Espèce domestiquée et encore parfois, sauvage, vous avez traversé les âges
et semblez avoir conservé les rituels de vos origines nomades et en même temps
vous vous adaptez très bien à votre existence sédentaire. Comment
faites-vous ?
La jument prit le temps de brouter une touffe d’herbe
avant de lui répondre.
- Eh bien je crois que nous nous sentons libres malgré
les barricades, malgré les clôtures, malgré les contraintes. Libres entourés de
barbelés, cela peut paraitre contradictoire, évidemment.
- Je confirme.
- Vous savez, si nous regardions seulement notre passé
avec nostalgie, il nous enfermerait encore plus que ces barrières. Notre passé est là pour construire notre
avenir : pas pour nous entraver.
Le voyageur rebondit sur ce que venait de lui dire la
jument.
- Un auteur célèbre, Jean de La Fontaine, a écrit une
fable « Le chien et le loup » dans laquelle, il prône la liberté
contre la prison que représente la domestication des animaux. Qu’en
pensez-vous ?
- D’un certain point de vue, il a probablement raison,
et le loup peut considérer que le chien s’est laissé enfermer par
l’homme ; question de perception en fait. Les mustangs sauvages, s’ils
nous rencontraient, pourraient avoir le même point de vue sur nous. Nous voyons
cet enclos comme un espace sécurisé mis à notre disposition, pas comme une
prison. Et dans cet enclos, nous restons libres de continuer à vivre comme bon
nous semble. Il y a des choses que nous ne pouvons pas changer : les
accepter, c’est rester libre.
- D’accord, mais si demain, les hommes vous attachent à
un piquet avec une corde de cinq mètres de long ?

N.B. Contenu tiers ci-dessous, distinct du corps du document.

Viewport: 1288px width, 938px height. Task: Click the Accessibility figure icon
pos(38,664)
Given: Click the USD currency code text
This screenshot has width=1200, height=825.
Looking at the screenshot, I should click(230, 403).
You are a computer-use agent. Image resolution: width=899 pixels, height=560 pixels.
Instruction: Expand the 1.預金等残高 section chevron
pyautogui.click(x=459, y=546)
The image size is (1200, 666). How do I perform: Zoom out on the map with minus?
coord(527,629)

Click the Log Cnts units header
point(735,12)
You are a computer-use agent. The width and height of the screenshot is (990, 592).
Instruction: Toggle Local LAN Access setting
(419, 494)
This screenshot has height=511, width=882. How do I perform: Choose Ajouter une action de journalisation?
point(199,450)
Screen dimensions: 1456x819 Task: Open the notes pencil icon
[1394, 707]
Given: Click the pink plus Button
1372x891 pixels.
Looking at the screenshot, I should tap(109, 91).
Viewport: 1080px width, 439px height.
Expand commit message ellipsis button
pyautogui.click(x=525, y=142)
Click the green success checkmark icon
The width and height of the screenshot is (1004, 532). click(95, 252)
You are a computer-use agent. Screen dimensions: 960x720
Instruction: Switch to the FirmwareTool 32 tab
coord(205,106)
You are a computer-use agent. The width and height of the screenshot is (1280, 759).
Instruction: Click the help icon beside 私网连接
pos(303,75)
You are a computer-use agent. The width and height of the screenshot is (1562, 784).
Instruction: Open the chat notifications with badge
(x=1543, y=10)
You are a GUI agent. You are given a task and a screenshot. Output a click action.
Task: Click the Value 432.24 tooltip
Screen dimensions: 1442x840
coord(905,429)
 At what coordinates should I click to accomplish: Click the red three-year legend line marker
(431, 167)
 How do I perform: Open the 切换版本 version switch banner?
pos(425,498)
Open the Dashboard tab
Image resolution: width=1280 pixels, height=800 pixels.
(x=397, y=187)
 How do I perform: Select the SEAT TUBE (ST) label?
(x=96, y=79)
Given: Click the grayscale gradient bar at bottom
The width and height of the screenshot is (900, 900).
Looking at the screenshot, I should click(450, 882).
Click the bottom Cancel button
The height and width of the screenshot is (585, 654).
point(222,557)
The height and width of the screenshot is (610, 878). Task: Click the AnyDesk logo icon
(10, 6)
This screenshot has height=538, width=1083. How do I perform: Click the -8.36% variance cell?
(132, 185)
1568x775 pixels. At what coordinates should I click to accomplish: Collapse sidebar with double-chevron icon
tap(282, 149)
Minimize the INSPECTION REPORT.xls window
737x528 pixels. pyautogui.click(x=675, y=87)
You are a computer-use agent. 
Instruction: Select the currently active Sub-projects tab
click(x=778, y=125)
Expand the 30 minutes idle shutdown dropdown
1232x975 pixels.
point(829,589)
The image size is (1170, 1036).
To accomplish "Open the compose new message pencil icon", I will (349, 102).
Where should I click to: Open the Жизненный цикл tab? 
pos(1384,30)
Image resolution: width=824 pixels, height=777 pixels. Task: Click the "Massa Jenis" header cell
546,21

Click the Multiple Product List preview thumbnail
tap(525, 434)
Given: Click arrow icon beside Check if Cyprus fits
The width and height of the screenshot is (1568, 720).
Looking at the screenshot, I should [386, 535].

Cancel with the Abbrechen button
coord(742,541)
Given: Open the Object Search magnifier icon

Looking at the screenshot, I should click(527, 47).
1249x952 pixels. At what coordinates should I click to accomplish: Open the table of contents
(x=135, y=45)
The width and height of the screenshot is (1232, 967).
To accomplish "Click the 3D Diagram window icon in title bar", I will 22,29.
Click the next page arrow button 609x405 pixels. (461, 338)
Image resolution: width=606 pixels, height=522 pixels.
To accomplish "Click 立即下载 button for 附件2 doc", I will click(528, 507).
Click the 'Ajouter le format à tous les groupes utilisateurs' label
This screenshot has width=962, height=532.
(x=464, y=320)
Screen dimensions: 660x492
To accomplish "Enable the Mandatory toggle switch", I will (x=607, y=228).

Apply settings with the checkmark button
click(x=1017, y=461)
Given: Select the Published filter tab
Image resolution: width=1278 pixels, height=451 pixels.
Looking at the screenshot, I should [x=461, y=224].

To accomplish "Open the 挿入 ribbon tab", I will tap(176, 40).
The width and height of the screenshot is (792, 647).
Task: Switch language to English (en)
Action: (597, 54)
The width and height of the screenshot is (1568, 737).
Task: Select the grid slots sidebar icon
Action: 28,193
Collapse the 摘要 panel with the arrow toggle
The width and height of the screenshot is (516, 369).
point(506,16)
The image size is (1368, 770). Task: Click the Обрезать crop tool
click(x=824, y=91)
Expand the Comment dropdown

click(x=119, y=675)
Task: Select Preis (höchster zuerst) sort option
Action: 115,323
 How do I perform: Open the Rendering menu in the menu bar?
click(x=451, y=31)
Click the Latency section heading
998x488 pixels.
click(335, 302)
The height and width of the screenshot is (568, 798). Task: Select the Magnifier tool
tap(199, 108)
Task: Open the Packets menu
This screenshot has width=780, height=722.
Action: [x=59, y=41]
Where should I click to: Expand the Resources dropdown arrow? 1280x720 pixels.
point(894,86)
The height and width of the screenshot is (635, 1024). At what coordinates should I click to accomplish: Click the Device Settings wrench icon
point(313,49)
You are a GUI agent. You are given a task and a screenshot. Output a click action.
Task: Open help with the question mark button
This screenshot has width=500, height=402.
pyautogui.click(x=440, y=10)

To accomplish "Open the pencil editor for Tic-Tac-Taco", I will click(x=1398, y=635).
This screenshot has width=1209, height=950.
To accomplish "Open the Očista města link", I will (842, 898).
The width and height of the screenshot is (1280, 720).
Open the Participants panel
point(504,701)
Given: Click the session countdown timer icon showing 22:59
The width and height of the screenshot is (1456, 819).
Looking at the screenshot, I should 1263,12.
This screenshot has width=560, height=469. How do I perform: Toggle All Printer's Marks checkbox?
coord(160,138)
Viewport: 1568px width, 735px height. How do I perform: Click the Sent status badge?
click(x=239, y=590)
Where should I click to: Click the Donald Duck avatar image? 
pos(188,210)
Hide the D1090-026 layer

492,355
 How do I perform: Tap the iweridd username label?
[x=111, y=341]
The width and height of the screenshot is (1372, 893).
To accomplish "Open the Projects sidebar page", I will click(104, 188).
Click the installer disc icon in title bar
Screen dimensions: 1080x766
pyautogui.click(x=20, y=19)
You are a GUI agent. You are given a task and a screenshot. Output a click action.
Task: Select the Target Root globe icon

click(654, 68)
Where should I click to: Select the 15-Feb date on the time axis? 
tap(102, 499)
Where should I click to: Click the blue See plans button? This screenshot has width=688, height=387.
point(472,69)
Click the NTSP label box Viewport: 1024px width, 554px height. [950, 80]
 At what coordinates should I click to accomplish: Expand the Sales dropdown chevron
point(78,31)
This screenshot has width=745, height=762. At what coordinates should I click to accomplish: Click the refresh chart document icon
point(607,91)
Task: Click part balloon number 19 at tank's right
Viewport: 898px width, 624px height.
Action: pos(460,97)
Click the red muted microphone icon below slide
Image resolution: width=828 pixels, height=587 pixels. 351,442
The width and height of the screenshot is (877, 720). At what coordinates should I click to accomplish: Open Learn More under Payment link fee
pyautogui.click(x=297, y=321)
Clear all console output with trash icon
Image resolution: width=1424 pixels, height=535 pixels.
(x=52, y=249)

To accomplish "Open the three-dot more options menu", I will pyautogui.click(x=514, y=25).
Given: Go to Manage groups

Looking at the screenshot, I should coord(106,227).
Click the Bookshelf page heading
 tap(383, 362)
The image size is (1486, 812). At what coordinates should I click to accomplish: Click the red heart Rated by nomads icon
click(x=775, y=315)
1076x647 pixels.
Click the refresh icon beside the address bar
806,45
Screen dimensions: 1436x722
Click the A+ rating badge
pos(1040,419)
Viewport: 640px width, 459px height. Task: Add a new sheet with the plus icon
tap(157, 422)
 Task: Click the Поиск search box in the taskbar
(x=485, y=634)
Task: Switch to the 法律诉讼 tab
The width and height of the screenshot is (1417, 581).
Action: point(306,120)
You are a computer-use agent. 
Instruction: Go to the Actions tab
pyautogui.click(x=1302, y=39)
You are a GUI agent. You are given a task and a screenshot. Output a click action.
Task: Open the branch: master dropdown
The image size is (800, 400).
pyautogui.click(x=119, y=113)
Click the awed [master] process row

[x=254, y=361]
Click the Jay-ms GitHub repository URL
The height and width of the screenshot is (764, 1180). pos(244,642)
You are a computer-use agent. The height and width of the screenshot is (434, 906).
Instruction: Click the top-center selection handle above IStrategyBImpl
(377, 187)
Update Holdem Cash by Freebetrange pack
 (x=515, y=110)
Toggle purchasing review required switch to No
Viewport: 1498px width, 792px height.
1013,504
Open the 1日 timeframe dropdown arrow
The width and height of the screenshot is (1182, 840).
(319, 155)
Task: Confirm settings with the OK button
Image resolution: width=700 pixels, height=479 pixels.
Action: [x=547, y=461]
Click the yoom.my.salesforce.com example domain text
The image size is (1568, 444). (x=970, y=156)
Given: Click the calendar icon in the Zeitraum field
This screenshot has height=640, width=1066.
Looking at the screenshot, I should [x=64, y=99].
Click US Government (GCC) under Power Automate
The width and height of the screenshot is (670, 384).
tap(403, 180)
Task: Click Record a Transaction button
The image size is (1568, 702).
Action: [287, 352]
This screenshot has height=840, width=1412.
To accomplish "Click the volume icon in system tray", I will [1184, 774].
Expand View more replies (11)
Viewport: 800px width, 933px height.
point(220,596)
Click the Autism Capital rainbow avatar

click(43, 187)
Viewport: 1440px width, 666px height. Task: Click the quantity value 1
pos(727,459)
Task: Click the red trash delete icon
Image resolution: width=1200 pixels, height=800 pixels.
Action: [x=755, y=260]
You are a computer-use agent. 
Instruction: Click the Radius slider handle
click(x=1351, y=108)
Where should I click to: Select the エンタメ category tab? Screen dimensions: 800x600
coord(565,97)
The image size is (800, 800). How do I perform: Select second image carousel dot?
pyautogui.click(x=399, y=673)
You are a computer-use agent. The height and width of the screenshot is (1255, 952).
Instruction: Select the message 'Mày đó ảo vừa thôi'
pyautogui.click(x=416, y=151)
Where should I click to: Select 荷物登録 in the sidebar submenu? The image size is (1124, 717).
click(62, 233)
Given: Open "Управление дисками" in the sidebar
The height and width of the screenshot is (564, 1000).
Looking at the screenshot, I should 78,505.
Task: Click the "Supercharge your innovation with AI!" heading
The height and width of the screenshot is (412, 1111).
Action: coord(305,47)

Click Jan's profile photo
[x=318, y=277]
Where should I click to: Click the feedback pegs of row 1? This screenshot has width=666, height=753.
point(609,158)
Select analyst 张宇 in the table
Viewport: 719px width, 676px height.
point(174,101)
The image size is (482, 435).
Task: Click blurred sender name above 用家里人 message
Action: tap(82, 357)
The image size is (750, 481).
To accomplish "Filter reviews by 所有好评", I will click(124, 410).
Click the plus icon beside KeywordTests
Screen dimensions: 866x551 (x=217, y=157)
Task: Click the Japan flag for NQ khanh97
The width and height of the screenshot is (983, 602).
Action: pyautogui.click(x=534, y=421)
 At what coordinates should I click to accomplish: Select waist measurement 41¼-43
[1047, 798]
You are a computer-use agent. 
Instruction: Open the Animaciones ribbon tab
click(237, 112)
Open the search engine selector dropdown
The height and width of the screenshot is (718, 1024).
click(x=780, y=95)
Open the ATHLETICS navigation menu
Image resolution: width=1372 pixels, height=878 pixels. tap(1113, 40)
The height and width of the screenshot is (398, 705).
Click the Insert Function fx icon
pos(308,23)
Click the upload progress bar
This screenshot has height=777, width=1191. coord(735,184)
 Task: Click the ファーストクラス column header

- Dans ce cas, je chercherais probablement à briser
cette corde : si elle cède, je m’enfuirais. Si je n’y parviens pas, c’est
une nouvelle entrave que je devrais accepter.
Le voyageur, un peu estomaqué par ce que venait de lui
exprimer la jument, répondit, enjoué.
- Merci beaucoup ! Vous m’avez vraiment inspiré et
je salue votre philosophie. Je ne suis pas sûr d’appliquer ces principes tous
les jours. Mais, en tous cas, ils me resteront en mémoire, c’est certain !
- Vous m’en voyez très honorée ! Et merci pour
votre recette de compote ? C’est bien comme ça que vous l’appelez ?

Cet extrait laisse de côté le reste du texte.